Nothing past the line containing "has width=1221, height=889." belongs in the output. Copy exactly every line of the data below from the first up to and including it.

Recorded information.
- Opening Delimiter -

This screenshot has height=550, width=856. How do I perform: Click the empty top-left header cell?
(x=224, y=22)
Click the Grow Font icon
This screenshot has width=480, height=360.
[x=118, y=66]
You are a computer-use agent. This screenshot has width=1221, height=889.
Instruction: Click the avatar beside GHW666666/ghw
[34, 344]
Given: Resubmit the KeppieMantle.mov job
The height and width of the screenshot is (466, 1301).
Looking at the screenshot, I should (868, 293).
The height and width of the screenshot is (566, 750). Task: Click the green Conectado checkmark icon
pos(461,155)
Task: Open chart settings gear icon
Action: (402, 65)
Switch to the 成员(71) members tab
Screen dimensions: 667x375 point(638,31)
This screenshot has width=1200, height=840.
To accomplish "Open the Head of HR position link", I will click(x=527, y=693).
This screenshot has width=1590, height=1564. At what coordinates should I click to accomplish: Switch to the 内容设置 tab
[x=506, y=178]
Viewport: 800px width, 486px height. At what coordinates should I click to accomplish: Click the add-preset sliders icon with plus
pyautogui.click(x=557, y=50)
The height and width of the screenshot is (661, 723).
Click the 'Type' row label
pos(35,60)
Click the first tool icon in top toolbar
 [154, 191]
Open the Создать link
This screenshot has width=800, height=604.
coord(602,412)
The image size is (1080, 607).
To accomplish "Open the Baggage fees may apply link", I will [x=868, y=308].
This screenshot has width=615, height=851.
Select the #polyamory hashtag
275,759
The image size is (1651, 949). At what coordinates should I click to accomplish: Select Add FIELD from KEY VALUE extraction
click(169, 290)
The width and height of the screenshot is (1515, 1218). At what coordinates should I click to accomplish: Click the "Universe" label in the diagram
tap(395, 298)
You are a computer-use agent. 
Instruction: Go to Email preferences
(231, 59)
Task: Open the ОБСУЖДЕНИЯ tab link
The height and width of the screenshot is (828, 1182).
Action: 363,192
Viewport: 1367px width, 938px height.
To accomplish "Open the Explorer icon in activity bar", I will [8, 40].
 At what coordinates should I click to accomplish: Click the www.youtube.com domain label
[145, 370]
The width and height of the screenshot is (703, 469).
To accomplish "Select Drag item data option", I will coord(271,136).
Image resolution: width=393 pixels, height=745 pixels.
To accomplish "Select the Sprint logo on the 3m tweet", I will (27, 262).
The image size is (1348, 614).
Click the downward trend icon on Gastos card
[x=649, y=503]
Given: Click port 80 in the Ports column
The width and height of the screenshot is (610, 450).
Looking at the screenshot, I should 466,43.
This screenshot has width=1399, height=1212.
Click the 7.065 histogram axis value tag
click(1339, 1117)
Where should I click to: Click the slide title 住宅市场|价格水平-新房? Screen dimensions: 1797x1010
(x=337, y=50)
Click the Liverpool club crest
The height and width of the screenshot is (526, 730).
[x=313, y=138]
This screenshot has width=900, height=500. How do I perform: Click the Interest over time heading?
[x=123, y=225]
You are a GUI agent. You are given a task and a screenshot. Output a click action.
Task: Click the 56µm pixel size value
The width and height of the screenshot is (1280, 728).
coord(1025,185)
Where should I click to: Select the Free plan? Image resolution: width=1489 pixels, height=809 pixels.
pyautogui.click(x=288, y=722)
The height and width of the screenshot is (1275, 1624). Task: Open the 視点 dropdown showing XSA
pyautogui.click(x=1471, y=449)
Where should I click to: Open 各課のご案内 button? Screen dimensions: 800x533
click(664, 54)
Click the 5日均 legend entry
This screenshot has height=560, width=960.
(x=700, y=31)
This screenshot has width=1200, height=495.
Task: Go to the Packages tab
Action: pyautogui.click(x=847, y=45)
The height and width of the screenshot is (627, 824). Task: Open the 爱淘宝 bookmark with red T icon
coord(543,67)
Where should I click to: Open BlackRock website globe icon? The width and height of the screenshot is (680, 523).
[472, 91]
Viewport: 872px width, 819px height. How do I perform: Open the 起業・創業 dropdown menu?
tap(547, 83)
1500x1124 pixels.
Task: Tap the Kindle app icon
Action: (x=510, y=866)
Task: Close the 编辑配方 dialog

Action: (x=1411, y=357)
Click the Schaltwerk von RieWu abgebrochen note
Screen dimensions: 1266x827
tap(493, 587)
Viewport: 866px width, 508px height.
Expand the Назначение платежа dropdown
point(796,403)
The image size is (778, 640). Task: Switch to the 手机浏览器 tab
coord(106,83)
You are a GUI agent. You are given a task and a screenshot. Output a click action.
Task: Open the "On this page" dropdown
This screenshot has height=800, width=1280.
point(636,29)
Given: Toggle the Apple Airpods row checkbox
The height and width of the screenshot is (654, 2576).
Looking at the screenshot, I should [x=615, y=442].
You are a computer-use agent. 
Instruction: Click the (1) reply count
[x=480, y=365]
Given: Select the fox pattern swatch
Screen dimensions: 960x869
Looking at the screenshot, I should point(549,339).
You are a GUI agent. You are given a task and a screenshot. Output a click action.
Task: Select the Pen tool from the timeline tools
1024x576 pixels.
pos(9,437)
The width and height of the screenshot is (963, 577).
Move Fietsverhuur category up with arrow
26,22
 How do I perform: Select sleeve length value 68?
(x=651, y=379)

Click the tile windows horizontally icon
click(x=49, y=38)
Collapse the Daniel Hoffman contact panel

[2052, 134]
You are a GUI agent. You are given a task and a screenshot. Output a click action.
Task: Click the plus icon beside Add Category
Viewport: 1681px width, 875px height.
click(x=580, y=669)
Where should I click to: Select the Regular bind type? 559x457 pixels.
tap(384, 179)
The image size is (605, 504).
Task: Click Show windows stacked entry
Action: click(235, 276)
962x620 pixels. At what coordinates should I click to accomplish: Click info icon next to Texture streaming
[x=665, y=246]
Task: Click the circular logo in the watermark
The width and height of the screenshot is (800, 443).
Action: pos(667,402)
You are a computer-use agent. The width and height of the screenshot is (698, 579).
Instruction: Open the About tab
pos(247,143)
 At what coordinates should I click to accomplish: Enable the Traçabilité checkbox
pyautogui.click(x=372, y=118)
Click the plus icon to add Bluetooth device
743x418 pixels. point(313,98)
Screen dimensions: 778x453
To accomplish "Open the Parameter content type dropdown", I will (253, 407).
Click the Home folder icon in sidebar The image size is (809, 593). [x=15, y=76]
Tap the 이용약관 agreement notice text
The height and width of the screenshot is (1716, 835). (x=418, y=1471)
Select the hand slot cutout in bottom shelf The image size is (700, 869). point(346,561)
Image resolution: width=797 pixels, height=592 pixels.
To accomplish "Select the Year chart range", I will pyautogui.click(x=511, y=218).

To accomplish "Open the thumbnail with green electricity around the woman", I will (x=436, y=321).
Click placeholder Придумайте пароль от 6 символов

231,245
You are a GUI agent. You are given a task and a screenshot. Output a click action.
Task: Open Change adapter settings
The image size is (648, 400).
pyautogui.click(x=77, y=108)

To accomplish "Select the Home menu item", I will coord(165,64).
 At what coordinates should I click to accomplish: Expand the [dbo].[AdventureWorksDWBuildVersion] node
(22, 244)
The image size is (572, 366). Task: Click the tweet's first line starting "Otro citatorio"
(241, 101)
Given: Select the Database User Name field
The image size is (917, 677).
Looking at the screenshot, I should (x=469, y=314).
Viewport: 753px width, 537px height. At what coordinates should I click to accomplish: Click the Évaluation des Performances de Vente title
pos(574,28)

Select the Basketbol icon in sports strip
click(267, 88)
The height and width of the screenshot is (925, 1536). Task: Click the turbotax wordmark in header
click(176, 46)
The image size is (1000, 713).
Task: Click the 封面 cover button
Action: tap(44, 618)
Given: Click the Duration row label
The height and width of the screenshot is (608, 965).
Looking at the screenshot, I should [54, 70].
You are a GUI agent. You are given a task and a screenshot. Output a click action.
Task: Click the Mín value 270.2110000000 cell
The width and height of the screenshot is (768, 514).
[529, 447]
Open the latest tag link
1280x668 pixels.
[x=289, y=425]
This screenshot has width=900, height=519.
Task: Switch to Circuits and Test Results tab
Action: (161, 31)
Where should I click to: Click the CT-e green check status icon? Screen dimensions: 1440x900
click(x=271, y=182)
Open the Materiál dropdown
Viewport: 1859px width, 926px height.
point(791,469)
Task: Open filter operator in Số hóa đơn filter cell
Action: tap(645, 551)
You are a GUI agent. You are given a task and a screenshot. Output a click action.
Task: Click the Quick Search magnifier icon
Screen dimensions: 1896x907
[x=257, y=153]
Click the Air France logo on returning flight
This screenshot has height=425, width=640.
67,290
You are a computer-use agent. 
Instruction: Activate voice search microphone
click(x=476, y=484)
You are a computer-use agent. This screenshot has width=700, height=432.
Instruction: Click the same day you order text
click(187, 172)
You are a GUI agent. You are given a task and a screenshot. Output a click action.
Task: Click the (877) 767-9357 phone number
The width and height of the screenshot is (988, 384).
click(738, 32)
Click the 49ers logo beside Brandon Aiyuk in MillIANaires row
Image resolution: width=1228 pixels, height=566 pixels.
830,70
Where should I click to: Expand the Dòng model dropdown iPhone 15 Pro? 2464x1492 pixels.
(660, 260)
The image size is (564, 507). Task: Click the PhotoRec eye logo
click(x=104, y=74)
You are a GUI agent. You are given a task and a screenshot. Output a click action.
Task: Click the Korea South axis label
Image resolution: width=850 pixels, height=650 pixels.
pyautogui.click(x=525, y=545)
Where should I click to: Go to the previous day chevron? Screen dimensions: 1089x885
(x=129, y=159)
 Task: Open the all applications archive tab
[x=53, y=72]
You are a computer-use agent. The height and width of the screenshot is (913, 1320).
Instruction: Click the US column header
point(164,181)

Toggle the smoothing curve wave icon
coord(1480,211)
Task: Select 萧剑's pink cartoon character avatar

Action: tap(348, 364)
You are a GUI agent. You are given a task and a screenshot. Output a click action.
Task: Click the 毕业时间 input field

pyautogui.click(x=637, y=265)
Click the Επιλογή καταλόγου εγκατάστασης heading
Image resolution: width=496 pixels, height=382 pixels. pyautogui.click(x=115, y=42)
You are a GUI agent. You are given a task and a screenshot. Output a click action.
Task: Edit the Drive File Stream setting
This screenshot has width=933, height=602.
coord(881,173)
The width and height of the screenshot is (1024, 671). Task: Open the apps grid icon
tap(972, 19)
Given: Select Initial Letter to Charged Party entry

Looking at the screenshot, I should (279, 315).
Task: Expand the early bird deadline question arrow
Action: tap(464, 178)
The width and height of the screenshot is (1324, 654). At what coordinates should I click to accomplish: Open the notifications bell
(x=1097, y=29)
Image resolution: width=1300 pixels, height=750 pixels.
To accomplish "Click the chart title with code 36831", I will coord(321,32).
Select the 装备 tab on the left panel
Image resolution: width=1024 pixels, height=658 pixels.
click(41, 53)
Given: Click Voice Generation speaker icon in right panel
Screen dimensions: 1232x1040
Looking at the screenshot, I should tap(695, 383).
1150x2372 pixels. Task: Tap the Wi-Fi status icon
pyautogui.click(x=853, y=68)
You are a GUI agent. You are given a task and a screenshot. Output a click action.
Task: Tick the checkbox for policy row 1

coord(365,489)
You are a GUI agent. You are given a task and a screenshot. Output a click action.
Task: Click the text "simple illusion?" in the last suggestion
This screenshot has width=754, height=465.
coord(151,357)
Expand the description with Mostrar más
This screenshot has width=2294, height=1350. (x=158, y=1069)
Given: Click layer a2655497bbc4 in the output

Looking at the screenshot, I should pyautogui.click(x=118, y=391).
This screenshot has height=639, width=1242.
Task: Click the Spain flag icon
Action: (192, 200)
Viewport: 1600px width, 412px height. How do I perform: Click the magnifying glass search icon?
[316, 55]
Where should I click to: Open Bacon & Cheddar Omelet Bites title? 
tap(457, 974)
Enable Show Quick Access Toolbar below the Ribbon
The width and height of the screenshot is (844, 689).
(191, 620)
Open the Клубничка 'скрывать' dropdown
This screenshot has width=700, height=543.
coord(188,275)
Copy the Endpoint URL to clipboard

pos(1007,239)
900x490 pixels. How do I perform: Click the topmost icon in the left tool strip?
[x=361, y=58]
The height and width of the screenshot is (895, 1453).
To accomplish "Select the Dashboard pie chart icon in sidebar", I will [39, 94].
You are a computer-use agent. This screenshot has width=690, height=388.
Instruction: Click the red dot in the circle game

- Closing Delimiter -

Result for this task.
This screenshot has height=550, width=856. How do I perform: Click the empty top-left header cell?
(x=224, y=22)
Click the Grow Font icon
This screenshot has width=480, height=360.
[x=118, y=66]
You are a computer-use agent. This screenshot has width=1221, height=889.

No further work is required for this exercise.